Les amortisseurs macroéconomiques comprennent les stocks commerciaux de l'OCDE et la capacité de réserve utilisable de l'OPEP. Les stocks de l'OCDE ont été l'un des principaux coussins face aux chocs d'offre au cours des derniers cycles ; toutefois, l'efficacité de ce filet dépend à la fois de l'ampleur du prélèvement et de la logistique de mise sur le marché. La capacité de réserve disponible de l'OPEP et des principaux producteurs est finie — les estimations varient, mais cette capacité reste un point central d'analyse de sensibilité des prix après sanctions, arrêts de champs et cycles de maintenance. Toute libération coordonnée ou montée en cadence volontaire serait observable mais politiquement délicate, et les marchés évalueront rapidement la crédibilité de telles mesures.
Un enjeu de moyen terme est la réponse en matière d'assurance et d'exploitation : des fermetures prolongées poussent généralement à des décisions d'affrètement à plus long terme, affectent les cadences de raffinage en Europe/Asie et peuvent accélérer des effets de substitution — par exemple, une utilisation accrue de bruts raccordés à des oléoducs ou des changements logistiques favorisant des fournisseurs régionaux.

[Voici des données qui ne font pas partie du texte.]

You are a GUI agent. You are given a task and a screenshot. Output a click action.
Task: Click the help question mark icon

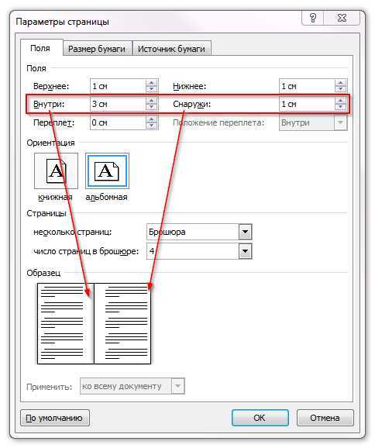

Ces ajustements se lisent cargo par cargo et dans les négociations de contrats à terme entre raffineurs et fournisseurs. Pour les investisseurs institutionnels, le suivi des flux physiques (données AIS), de la demande en carburant pour soutes et des taux de time‑charter fournira des indicateurs avancés pour déterminer s'il s'agit d'un choc transitoire ou d'une réévaluation structurelle des primes de risque liées au transport maritime.
Conclusion clé
Le mouvement immédiat du marché — Brent en baisse de plus de 9 % à moins de 91 $ le 18 avr. 2026 (Al Jazeera, 18 avr. 2026) — est un exemple classique d'idiosyncrasie géopolitique.